| 23.06 Uhr

Einige Teilnehmer stammen aus ehemaligem Ostpreußen
Unterstützung für Waisenhaus

Einige Teilnehmer stammen aus ehemaligem Ostpreußen. Zu einer (Verständigungs-)Fahrt nach Polen startete die Kreisgruppe Neuss der Landsmannschaft Ostpreußen. Die Fahrtroute ging über Stettin, Danzig, Marienburg, Oberlandkanal, Lötzen und Thom nach Posen.

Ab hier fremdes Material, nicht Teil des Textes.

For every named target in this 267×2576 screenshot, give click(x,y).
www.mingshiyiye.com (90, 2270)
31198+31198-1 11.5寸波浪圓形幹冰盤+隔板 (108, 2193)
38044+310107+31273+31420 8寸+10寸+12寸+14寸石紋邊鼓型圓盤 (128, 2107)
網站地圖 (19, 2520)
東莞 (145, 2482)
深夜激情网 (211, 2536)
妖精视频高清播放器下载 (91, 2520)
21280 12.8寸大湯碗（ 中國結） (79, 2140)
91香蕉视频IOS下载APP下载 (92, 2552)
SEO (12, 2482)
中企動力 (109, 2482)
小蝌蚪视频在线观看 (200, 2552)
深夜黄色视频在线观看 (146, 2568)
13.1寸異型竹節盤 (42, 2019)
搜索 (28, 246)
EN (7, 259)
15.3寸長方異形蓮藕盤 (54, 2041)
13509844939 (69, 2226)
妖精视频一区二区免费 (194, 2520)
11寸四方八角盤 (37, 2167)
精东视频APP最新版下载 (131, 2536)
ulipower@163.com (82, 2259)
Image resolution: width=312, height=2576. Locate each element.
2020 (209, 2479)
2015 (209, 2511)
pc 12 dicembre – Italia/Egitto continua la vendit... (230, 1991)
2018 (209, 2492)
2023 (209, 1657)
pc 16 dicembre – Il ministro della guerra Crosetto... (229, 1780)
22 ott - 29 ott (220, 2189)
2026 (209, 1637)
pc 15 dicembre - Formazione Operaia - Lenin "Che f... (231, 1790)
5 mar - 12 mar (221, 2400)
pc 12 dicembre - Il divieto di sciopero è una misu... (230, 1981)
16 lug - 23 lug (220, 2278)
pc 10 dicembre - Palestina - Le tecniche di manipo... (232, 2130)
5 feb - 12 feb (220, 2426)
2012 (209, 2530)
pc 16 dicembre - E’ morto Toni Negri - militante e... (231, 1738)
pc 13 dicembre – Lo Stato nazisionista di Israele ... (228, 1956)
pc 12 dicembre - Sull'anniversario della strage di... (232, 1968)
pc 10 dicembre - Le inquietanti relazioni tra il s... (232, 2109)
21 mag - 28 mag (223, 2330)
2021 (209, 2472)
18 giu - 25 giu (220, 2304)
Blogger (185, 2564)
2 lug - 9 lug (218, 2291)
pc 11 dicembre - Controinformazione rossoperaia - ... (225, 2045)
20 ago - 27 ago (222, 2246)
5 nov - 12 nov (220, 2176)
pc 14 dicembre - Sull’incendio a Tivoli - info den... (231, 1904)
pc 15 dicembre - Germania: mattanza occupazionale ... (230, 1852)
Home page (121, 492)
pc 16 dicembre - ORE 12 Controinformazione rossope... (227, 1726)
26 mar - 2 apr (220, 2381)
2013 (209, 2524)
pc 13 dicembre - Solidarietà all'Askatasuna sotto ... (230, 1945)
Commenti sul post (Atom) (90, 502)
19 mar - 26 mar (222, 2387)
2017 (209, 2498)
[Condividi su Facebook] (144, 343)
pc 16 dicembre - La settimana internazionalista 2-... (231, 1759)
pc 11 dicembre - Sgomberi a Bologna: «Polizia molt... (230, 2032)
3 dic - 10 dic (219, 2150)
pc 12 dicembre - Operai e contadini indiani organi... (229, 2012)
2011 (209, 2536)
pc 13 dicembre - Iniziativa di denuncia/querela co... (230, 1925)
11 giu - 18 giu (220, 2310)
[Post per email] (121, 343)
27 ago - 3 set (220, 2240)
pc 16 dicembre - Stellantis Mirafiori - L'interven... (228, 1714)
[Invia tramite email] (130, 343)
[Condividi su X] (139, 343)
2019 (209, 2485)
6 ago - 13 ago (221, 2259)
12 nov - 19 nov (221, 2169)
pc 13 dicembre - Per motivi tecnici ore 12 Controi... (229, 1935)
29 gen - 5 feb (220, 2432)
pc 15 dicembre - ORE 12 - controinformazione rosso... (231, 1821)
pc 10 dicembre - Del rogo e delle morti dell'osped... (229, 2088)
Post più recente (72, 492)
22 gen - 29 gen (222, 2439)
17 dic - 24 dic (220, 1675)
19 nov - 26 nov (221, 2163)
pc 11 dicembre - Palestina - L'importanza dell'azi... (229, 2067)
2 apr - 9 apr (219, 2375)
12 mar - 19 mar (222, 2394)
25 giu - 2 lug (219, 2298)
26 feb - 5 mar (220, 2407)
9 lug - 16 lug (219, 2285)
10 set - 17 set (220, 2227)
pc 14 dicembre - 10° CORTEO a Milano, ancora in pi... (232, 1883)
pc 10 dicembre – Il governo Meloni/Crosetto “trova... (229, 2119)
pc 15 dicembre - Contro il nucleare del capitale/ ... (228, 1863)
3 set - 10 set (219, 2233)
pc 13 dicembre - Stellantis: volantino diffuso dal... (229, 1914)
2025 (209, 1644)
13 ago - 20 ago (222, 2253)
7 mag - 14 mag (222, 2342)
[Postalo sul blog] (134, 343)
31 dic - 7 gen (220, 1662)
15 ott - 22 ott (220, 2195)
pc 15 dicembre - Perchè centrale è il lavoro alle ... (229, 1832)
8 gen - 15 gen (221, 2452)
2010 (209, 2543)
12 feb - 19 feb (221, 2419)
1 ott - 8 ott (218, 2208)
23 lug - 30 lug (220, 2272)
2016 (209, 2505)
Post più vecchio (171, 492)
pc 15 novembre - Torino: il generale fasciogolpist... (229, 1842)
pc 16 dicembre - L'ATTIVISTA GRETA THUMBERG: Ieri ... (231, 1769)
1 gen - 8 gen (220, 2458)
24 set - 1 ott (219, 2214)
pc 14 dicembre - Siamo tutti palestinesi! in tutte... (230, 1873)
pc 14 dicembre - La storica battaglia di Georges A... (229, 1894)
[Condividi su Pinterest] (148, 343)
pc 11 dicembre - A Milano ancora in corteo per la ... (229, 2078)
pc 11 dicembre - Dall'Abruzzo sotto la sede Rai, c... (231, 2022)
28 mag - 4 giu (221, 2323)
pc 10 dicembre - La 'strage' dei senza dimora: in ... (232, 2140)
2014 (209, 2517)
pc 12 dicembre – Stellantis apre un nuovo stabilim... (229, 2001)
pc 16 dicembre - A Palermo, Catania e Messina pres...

Von den 50 Teilnehmern stammten 20 aus dem ehemaligen Ostpreußen oder ostpreußischer Abstammung, die anderen 30 Personen aus dem Rhein-Kreis Neuss und Umgebung waren "nur" Mitreisende. Ihnen allen wurde ein reichhaltiges Programm geboten. Dazu trug auch die polnische Reiseleiterin Ewa Krukowska mit ihrer Tochter Justyna bei. Zu einem gemütlichen Abend hatte der Initator der Reise, Vorsitzender Peter Pott, in das ehemalige Lötzen (heute die Stadt Gizycko), eingeladen. Da die Bürgermeisterin, Jolanta Piotrowska, wegen einer Vertragsunterzeichnung verhindert war, begrüßte der stellvertretende Bürgermeister, Pawel Czacgarowski, die Gäste.

Peter Pott übergab ihm Spielsachen und eine Geldspende für ein Waisenhaus in Lötzen. Als Dank für die Spende an das Waisenhaus hat sich die Bürgermeisterin mit einem Schreiben beim Vorsitzenden bedankt: Sie brachte zum Ausdruck, dass dadurch ein bedeutender Schritt auf dem Wege der deutsch-polnischen Verständigung gemacht worden sei. Auch der Vorstand der deutschen Minderheit von Lötzen war der Einladung gefolgt, ebenso eine professionelle Folkloregruppe aus Gizycko. Zur Erinnerung erhielten die Gäste ein Stadt-Wappen überreicht.